Across various industries, numerous employees are gaining access to innovative AI resources.
For example, PwC US plans to provide each of its 75,000 employees with access to ChatPhC, an internal AI tool powered by OpenAI and operating within a secure Microsoft Azure environment by the end of this year.
During the CNBC Technology Executive Council summit in Washington, D.C., PwC’s chief products & technology officer, Joe Atkinson, guided chief financial officers through an AI strategy session, emphasizing the transformative potential of AI technologies. He expressed, “In my 30 years of experience, I have never witnessed a technology as hyped as AI, but its impact is truly significant.”
However, despite the promising prospects, the question remains: is the investment truly worthwhile?

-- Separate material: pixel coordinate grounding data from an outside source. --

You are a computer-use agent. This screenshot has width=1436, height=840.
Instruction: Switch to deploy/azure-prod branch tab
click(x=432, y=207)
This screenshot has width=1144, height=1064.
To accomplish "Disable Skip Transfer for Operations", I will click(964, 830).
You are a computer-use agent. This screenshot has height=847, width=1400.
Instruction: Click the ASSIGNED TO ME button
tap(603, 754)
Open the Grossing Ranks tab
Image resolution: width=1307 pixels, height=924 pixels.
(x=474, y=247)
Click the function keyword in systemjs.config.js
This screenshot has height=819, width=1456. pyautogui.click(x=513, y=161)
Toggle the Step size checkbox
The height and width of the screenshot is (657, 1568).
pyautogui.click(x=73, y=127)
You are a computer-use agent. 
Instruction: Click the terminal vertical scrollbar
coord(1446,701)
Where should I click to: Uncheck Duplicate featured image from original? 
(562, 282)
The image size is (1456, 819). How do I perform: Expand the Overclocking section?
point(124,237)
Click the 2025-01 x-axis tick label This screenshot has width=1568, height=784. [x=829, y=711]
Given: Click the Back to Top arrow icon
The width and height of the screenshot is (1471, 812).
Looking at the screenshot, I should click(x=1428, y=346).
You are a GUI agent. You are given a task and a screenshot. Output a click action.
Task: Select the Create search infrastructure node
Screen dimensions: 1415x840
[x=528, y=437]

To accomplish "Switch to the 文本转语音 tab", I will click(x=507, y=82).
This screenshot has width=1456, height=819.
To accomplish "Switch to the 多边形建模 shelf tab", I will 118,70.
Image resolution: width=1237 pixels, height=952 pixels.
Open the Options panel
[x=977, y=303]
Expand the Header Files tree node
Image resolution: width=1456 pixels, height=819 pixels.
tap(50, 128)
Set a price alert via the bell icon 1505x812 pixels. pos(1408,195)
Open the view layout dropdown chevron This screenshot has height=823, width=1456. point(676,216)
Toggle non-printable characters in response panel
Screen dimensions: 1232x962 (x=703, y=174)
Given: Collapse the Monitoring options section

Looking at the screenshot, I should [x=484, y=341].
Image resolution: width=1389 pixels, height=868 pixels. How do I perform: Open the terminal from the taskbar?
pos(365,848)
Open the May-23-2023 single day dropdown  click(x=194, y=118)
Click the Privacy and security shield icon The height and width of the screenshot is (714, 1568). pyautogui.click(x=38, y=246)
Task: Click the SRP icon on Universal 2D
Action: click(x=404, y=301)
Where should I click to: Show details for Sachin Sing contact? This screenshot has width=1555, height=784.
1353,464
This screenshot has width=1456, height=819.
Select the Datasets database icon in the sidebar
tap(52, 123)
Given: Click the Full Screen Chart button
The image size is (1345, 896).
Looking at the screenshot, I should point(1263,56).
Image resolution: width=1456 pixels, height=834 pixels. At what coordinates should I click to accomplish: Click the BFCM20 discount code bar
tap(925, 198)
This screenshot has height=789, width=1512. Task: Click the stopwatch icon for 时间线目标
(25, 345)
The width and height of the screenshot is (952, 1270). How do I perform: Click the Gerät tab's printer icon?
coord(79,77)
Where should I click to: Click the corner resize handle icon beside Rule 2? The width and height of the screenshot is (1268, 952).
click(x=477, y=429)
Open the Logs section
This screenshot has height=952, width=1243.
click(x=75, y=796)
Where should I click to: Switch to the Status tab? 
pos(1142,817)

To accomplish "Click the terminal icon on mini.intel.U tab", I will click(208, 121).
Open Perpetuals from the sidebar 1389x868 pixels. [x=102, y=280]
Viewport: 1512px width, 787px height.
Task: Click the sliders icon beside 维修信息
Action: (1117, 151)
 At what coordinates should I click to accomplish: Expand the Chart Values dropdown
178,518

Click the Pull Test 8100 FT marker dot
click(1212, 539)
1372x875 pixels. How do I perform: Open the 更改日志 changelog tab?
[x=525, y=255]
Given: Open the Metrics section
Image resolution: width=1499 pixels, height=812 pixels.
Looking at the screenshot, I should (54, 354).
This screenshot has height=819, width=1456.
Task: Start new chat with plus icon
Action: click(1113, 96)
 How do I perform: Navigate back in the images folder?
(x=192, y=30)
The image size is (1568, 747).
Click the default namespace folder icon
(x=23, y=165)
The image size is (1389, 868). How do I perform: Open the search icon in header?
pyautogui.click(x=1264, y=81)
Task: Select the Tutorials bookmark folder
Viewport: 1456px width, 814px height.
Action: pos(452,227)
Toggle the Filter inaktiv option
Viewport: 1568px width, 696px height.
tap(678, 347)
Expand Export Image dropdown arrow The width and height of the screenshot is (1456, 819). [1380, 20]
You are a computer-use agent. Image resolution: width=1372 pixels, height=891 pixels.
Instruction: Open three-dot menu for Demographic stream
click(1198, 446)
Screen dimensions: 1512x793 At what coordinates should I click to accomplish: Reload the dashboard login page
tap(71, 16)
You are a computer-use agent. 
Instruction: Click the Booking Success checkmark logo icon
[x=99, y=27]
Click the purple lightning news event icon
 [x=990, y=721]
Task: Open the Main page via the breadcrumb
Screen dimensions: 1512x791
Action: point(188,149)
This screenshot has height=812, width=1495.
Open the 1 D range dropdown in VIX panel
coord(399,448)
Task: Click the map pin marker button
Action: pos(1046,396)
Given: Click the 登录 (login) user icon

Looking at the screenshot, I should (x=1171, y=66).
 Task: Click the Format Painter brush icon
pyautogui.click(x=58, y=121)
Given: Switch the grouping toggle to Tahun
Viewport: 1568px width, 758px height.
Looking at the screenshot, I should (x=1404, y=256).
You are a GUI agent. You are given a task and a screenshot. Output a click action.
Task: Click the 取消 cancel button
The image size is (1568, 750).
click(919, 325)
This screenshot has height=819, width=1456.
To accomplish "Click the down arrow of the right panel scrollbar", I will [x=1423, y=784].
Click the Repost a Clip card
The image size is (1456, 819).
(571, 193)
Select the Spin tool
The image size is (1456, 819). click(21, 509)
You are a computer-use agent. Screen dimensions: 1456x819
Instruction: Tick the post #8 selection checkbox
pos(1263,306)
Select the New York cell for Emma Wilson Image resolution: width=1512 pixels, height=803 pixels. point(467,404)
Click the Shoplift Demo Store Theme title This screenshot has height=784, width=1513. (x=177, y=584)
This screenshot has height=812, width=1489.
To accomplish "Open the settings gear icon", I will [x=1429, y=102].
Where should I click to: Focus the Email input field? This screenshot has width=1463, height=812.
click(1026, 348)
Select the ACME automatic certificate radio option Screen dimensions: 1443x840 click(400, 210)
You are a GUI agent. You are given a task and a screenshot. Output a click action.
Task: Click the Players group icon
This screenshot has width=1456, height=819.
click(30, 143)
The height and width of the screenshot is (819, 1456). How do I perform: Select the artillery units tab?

As AI integration emerges as a critical priority across various sectors, financial officers and C-suite peers are engaged in ongoing discussions regarding the cost-benefit analysis. While the efficiency gains from AI are evident, a recent survey at the COF Summit revealed that 44% of respondents are concerned that tools like ChatGPT could potentially lead to increased costs rather than savings in the next 12 months. On the contrary, 56% believe that AI implementations will result in rapid cost savings.
Eric Kutcher, a top partner and CFO at McKinsey & Co., cautioned that the return on investment (ROI) from AI initiatives might extend beyond a year. He highlighted the importance of long-term analysis, acknowledging that while initial costs may rise, the benefits of AI technologies, such as McKinsey’s IoT system named Lilli, can yield substantial efficiency improvements over time.
With the U.S. economy expanding and labor force participation declining, enhancing worker productivity is paramount. Atkinson emphasized that AI tools like ChatPhC can streamline administrative tasks, allowing employees to focus on higher-value activities and enhance client service. He noted that PwC has received over 3,000 use cases for AI applications within six months of launching its internal “AI factory,” demonstrating widespread interest and adoption among employees.
Amidst significant investments by tech giants in AI advancements, Atkinson stressed the importance of monitoring licensing and deployment costs. He suggested that while initial costs may be a concern, the true value lies in customization and adaptation at the organizational level.
Similarly, Anna Bryson, CFO at Doximity, highlighted the transformative potential of AI in the medical field. By leveraging AI and machine learning, doctors can access real-time knowledge and reduce administrative burdens, ultimately improving patient care.
In the realm of data analytics, Palantir Technologies’ CFO, Dave Glazer, underscored the company’s focus on enhancing operational efficiency and decision-making through AI integration. By offering AI “boot camps” to clients, Palantir aims to accelerate the adoption and implementation of AI solutions, signaling a long-term commitment to AI technologies.
As organizations navigate the evolving landscape of AI adoption, cautious yet strategic approaches are essential. Bryson emphasized the importance of gradual AI integration, citing investments in AI for sales forecasting at Doximity. Despite uncertainties, she emphasized the value of exploring AI tools for network evaluation and market trend analysis.
While Kutcher anticipates declining costs associated with AI over time, he emphasized the need for a comprehensive, multi-year strategy to maximize the impact of AI technologies on revenue and efficiency. Ultimately, the success of AI initiatives hinges on effective utilization and strategic evaluation of their impact on business outcomes.